:: Document passage ::

# Cong's Design 4x4



## TheChaiCuber (Dec 29, 2015)

Hi guys, haven't found a single thread about this cube so here it goes ...

On instagram a person that goes by canadacuber "confirmed" (idk if it's true) the new Cong's Design Meiyu 4x4 a couple weeks ago, posting a picture of the exterior of the cube. It has many colored plastic options and appears to have quite a lot of exaggerated florian cuts in not only the corner pieces but the center pieces as well. I'm hoping to God this cube really does come because It seems like the reverse corner cutting will be amazing. 

I love my Yuxin 4x4, but those inner layers bug the hell out of me and I don't think I'm willing to dump 26-27$ on the Moyu Aosu which is already years old (the reason why I refuse to buy the Aolong V2, great cube but sure enough it became outdated with all the new puzzles). I am willing to spend that much (maybe even slightly more) on a 4x4 made by cong's design and something that's completely new in a market with limited options. 

Discuss what you want about this cube haha. I'm so ready for it.

That GuoGuan Yuexiao though, eh? I refuse to believe it's going to be that much better than my dear thunderclap.


----------



## Kudz (Dec 29, 2015)

1. Where is clock?
2. GuoGuan have amazing performance, but I don't need such great cc etc. so the feel of cube will matters
3. Nice new good 4x4 on market and still no clocks
I really need to get one.
Hypehypehypehypehypehypehypehype


----------



## TheChaiCuber (Dec 29, 2015)

Kudz said:


> 1. Where is clock?
> 2. GuoGuan have amazing performance, but I don't need such great cc etc. so the feel of cube will matters
> 3. Nice new good 4x4 on market and still no clocks
> I really need to get one.
> Hypehypehypehypehypehypehypehype



hahaha, maybe I'll bite and get a GuoGuan someday. Clock though I'm not into it lol, is it more of an intuitive puzzle or algorithmic puzzle? I tend to stay away from algorithms not for cubic puzzles ...


----------



## Kudz (Dec 29, 2015)

TheChaiCuber said:


> hahaha, maybe I'll bite and get a GuoGuan someday. Clock though I'm not into it lol, is it more of an intuitive puzzle or algorithmic puzzle? I tend to stay away from algorithms not for cubic puzzles ...



I don't have clock, cause when I get when it was ****, and even was not fully assembled. I watched few vids on it and from that what I know it is not algorithmic puzzle. It is very easy to master that's why I need it. And I like way of solving it.


----------



## nightcuber (Dec 29, 2015)

It's true, Moyu just posted a picture (3 days ago) on their facebook page about the Cong's Design MeiYu


----------



## Siddharth (Dec 29, 2015)

:: To-do list ::
• a. Answer these questions from the Cong's Design 4x4 thread:
(i) Which Instagram user posted a picture of the cube's exterior?
(ii) What price does TheChaiCuber say he is unwilling to pay for the Moyu Aosu?
(iii) According to nightcuber, where did Moyu post a picture about the Cong's Design MeiYu?
• b. From the Cong's Design 4x4 thread, extract everything from "I love my Yuxin" down to "ready for it.", word for word.
• c. Write what comes next in the Cong's Design 4x4 thread, picking up from its final line.
The material after this point comes from a different source than the thread above.

:: Record list ::
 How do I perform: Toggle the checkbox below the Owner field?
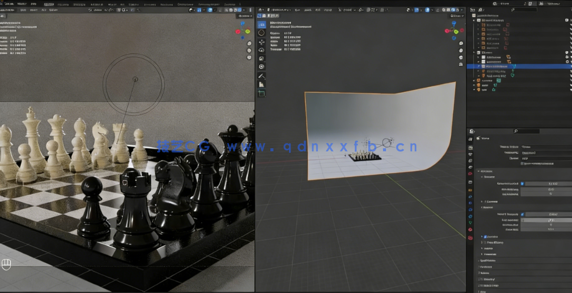click(x=522, y=163)
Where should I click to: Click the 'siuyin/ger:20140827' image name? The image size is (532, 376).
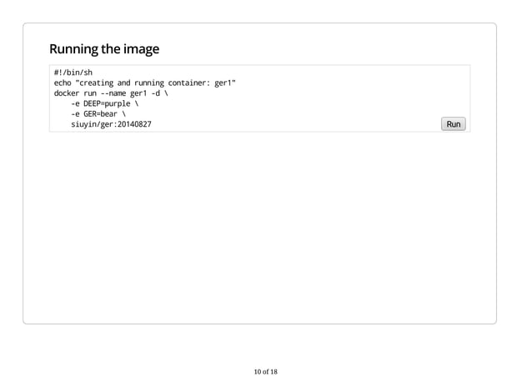click(x=111, y=124)
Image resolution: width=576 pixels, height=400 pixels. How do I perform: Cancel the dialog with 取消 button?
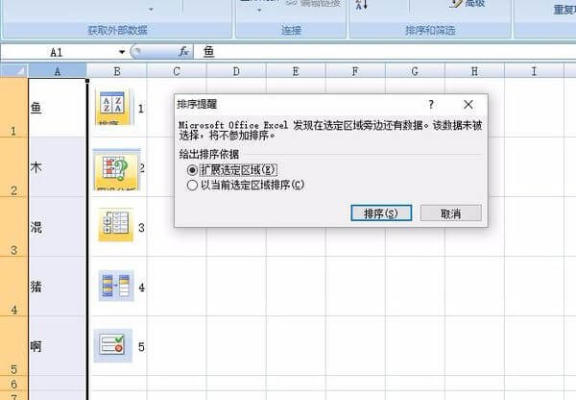point(450,213)
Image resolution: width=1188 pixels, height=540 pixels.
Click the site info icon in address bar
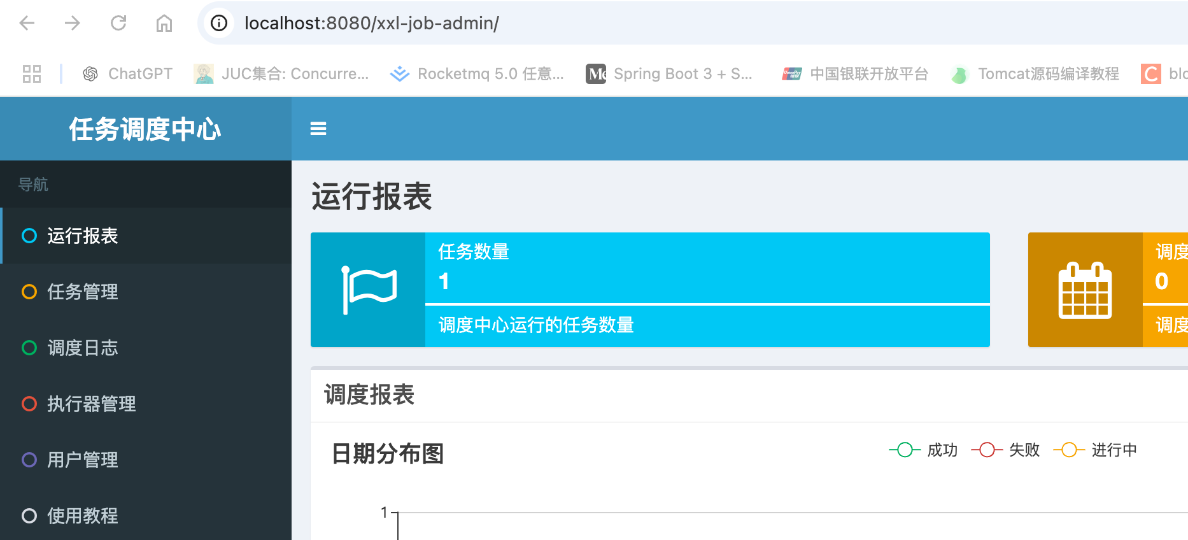coord(219,24)
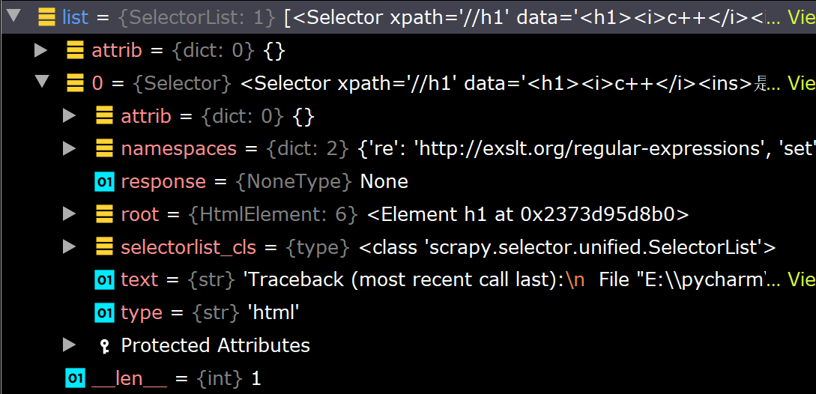Expand the selectorlist_cls node
Screen dimensions: 816x394
[x=70, y=246]
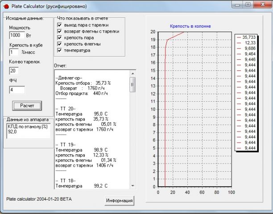Toggle 'выход пара с тарелки' checkbox

point(59,25)
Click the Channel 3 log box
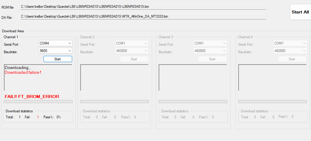 click(x=193, y=78)
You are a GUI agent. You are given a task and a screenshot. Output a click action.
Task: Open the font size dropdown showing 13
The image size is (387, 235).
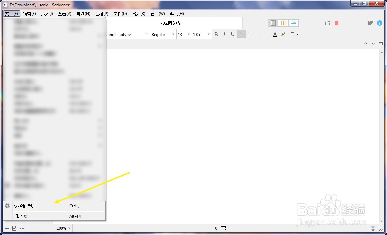pos(184,34)
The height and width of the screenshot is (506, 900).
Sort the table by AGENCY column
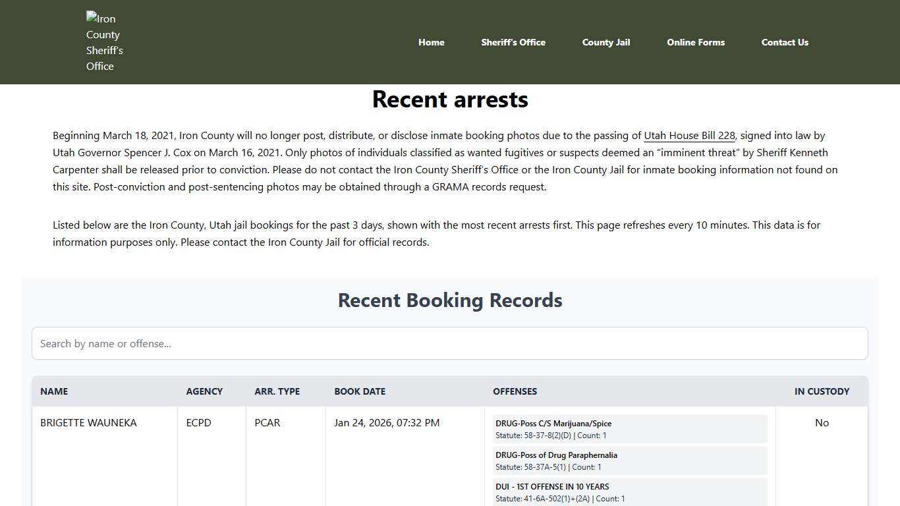[x=204, y=391]
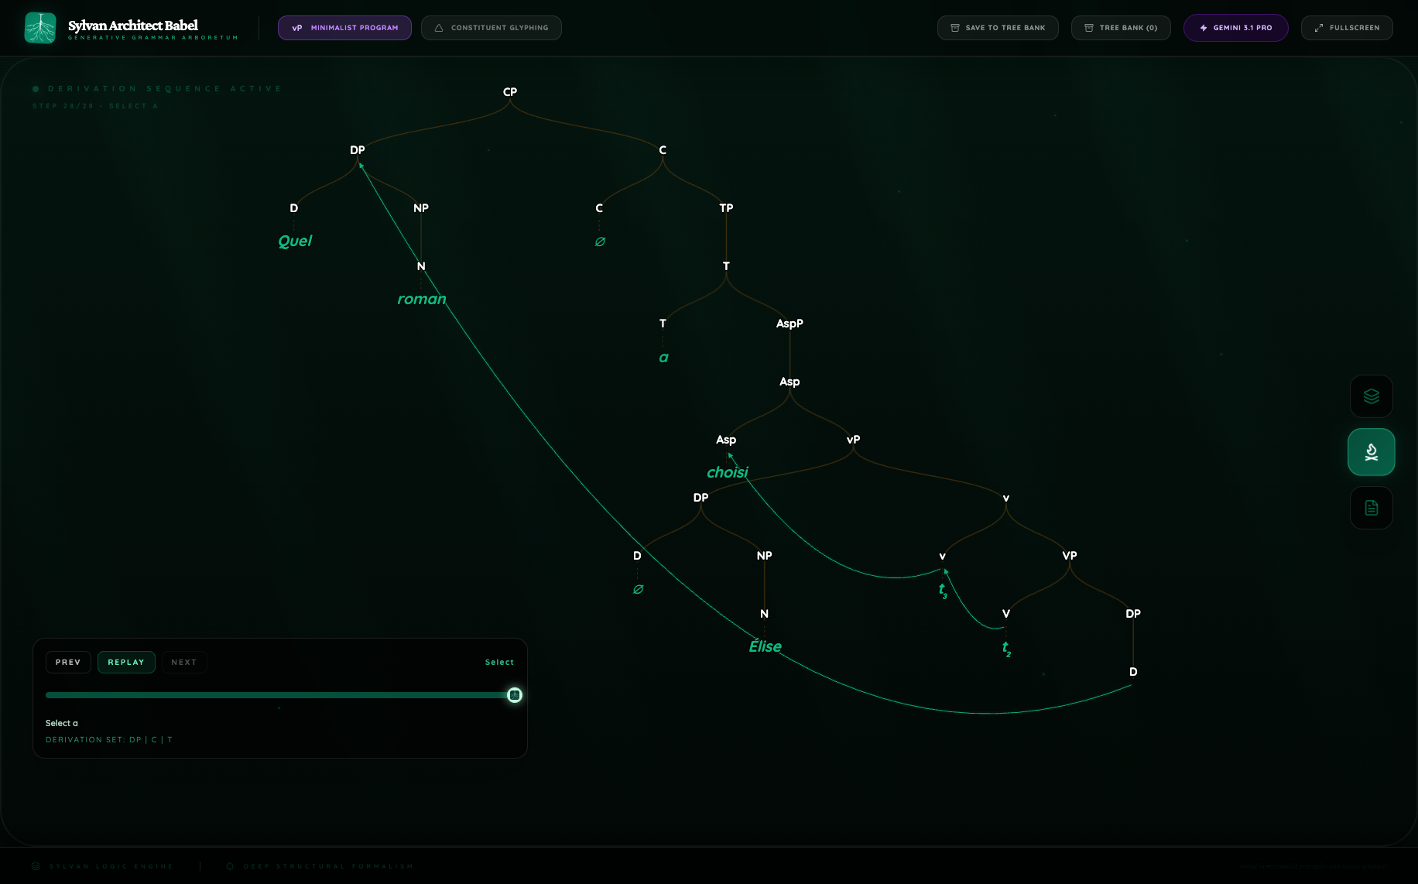Switch to Constituent Glyphing mode
The width and height of the screenshot is (1418, 884).
coord(491,28)
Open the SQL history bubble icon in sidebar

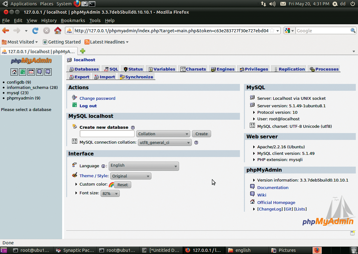coord(48,72)
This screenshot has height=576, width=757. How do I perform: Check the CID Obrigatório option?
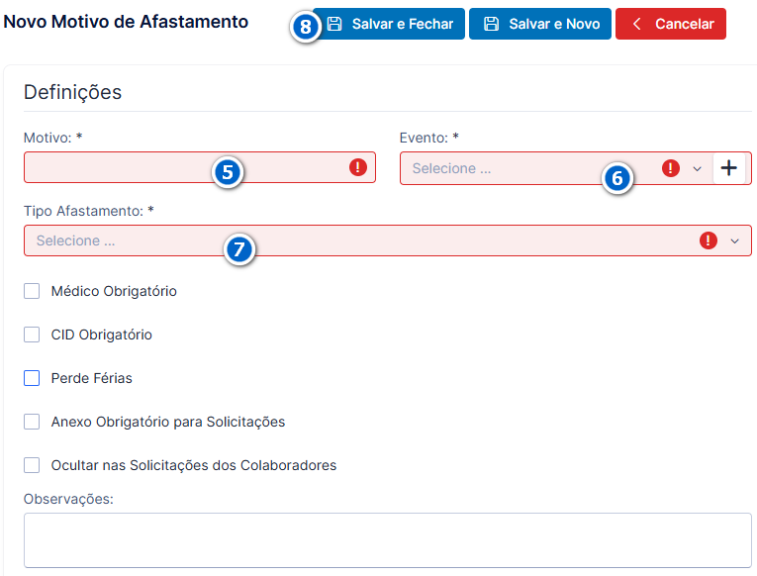coord(32,335)
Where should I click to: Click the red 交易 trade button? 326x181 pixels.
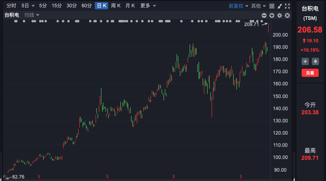310,73
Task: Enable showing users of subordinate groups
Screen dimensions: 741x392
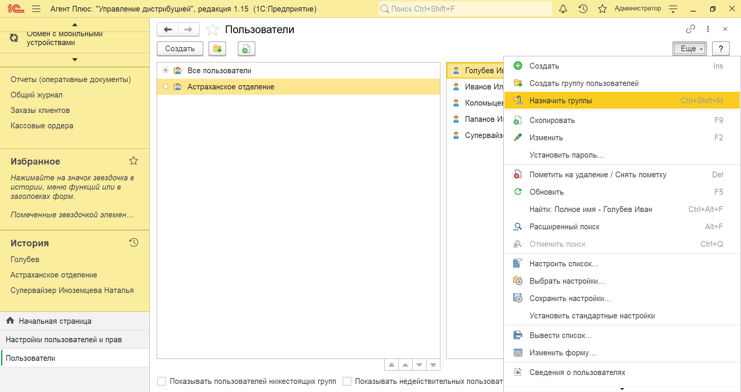Action: point(162,381)
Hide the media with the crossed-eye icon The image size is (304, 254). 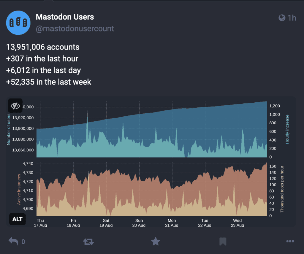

:: Exercise results ::
• a.
(i) canadacuber
(ii) 26-27$
(iii) On their facebook page

• b.
I love my Yuxin 4x4, but those inner layers bug the hell out of me and I don't think I'm willing to dump 26-27$ on the Moyu Aosu which is already years old (the reason why I refuse to buy the Aolong V2, great cube but sure enough it became outdated with all the new puzzles). I am willing to spend that much (maybe even slightly more) on a 4x4 made by cong's design and something that's completely new in a market with limited options. 

Discuss what you want about this cube haha. I'm so ready for it.

• c.
Its going to be available in MANY colours...maybe the same ones on the tanglong?


----------



## nightcuber (Dec 29, 2015)

Siddharth said:


> Its going to be available in MANY colours...maybe the same ones on the tanglong?



Yes, exact same: blue, teal, pink, white, primary, grey, black and brown


----------



## Aaron Lau (Dec 29, 2015)

rip stickerless puzzles


----------



## rumarfer28 (Dec 29, 2015)

Aaron Lau said:


> rip stickerless puzzles



Is a marketing strategy, I think they will release colored caps in future to personalize their recent cubes (tanglong, tangpo, gt, ...).


----------



## sigalig (Jan 3, 2016)

I'm about to order a Cyclone boys 4x4, which from what I've heard is really amazing (but only after breaking it in). For the price, I'm not sure if this new Cong's Design cube will be able to beat it. It'll have to be on par with the Aosu.


----------



## YouCubing (Jan 3, 2016)

awwww yeahhhh
MeiYing = BaeYing
so...
MeiYu = BaeYu?


----------



## b0ssGuy23 (Jan 3, 2016)

YouCubing said:


> awwww yeahhhh
> MeiYing = BaeYing
> so...
> MeiYu = BaeYu?



It makes me sad people still say Bae.


----------



## YouCubing (Jan 3, 2016)

b0ssGuy23 said:


> It makes me sad people still say Bae.



It makes me sad that you go around trying to put down every post I make.


----------



## molarmanful (Jan 3, 2016)

YouCubing said:


> It makes me sad that you go around trying to put down every post I make.


I feel a cubing battle starting...

Back on topic: Any pictures?


----------



## lujandav (Jan 8, 2016)

As of now the cube is available at Cubezz.com!


----------



## YouCubing (Jan 8, 2016)

molarmanful said:


> I feel a cubing battle starting...
> 
> Back on topic: Any pictures?



Starting? Pshhh it's been going on since LAST YEAR
roflroflrofl


----------



## MoyuFTW (Jan 8, 2016)

molarmanful said:


> I feel a cubing battle starting...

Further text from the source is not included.